United States Assistant Secretary of State for Near Eastern Affairs Jeffrey D. Feltman praised the career path of journalism students at Northwestern University in Qatar on Thursday.
Journalism has played a critical role in the success of the democratic revolutions that have taken place in North Africa over the last two months and is a critical component of societies seeking to improve themselves, Feltman said.
“There is a lot of change happening in this region,” he said. “And it was journalism that helped spark some of these changes.”
Feltman made his remarks during a panel discussion Northwestern hosted on media freedom in the Middle East and North Africa. Also on the panel was Northwestern’s senior associate dean for journalis
m Richard Roth, visiting assistant professor of communication Joe F. Khalil, and sophomore Zeena Kanaan, who serves as the president of the Society of Professional Journalists in Qatar.
The discussion ranged from the role of satellite TV in the recent revolutions in Egypt and Tunisia to United States media policies in Iraq.
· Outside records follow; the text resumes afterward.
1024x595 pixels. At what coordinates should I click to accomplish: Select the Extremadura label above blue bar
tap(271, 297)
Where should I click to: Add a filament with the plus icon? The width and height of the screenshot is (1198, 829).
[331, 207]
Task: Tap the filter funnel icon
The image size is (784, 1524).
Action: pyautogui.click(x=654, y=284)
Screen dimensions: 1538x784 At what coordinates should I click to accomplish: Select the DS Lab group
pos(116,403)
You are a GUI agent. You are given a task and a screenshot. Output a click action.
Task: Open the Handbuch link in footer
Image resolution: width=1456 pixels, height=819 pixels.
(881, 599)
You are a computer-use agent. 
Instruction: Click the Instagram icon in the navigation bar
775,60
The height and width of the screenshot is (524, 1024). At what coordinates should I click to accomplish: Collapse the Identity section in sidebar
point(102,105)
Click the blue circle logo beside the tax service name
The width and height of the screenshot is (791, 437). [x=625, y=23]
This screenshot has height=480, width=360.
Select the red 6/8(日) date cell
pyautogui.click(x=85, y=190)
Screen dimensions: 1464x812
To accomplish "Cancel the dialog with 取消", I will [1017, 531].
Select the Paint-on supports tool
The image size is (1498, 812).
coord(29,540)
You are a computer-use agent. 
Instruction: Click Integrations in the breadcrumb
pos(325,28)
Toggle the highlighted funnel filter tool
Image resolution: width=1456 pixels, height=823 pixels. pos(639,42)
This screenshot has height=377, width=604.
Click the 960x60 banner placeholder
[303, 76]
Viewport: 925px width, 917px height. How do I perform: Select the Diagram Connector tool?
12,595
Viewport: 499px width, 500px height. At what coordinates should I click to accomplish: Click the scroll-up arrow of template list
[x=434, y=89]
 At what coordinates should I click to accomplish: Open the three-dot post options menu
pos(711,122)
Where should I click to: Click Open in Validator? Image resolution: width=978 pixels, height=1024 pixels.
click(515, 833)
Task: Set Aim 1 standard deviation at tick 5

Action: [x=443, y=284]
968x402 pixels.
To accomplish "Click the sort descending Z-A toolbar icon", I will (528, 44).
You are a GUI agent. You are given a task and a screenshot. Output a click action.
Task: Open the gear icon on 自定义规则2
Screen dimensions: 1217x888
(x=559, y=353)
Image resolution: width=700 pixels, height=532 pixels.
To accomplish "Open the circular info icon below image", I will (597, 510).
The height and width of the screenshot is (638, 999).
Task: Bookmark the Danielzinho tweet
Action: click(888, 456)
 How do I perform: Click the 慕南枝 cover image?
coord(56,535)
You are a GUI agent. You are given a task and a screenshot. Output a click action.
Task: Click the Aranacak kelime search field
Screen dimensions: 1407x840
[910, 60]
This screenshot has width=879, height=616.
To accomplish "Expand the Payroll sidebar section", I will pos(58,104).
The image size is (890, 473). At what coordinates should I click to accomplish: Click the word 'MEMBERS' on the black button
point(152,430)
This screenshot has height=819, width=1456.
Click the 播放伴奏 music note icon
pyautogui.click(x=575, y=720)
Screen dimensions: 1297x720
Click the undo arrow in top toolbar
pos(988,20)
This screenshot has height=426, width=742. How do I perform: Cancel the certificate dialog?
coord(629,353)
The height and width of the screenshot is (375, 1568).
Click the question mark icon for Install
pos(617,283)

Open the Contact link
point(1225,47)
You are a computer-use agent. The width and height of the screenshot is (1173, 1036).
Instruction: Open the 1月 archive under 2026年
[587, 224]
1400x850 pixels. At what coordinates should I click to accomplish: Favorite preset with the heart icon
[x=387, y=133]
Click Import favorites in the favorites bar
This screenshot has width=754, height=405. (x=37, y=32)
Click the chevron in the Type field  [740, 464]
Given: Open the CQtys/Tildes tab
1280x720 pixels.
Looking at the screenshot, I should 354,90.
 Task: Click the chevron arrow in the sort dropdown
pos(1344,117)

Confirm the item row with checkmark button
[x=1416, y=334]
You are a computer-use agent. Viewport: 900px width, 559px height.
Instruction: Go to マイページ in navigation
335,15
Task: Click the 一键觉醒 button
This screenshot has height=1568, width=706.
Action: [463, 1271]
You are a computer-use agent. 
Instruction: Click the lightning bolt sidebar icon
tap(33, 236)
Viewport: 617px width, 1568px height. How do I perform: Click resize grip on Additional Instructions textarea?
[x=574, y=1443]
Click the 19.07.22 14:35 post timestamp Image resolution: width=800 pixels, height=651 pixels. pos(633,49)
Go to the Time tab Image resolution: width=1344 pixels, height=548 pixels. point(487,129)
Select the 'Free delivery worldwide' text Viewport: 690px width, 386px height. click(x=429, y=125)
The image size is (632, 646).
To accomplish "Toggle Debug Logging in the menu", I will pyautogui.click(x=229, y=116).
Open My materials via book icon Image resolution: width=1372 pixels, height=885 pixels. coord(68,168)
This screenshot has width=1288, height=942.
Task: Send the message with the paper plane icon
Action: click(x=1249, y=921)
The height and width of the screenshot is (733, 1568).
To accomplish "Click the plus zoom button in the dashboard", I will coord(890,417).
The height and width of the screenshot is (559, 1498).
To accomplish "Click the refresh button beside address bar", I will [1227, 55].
Feltman paid particular attention to the position of the United States that a free flow of information is a critical component of human rights – particularly online.
“The right of individuals to express their views freely, to petition their leaders, to do things like worship according to their own beliefs – these rights are universal in our view,” Feltman said. “Whether they are exercised in a public square or whether they come out in an individual blog.”
He continued: “These freedoms to assemble today, also need to apply in cyberspace,” he said.
Paraphrasing a speech that U.S. Secretary of State Hillary Clinton gave a few weeks ago, Feltman said that cyberspace was to modern revolutions what cafes and coffeehouses were to revolutions in past centuries. “The coffee house, the café of the 21st century is the internet,” Feltman said. “That’s where the exchange of ideas is taking place today.”
Feltman also cited evidence that rapid changes and increases in press freedom were already changing the face of journalism in the Middle East and North Africa.
In the late 1990s Feltman worked in Tunis, Tunisia. Each day he woke up and read a newspaper haling the accomplishments of the president, no matter what was happening in reality, he said.
He went back to Tunisia after the revolution there and found that the same newspapers he read in the 1990s looked much different and took a more critical view of the society, he said.
Though the discussion was wide ranging, Feltman returned again and again to the value of journalism to make good in the world.
“I think that some of the best informed, best analysts that we have available to us as human beings are those that work in the field that you’re studying for,” Feltman told the students.
“All of our countries are facing challenges,” he said. “Journalism is a really, really key tool to identifying what those challenges are and helping to create the space in which we can discuss what the possible solutions are.”
Feltman ended his opening remarks with a simple message for the budding journalists at Northwestern: “I admire your courage, I admire all of the colleagues who have gone before you in this field.”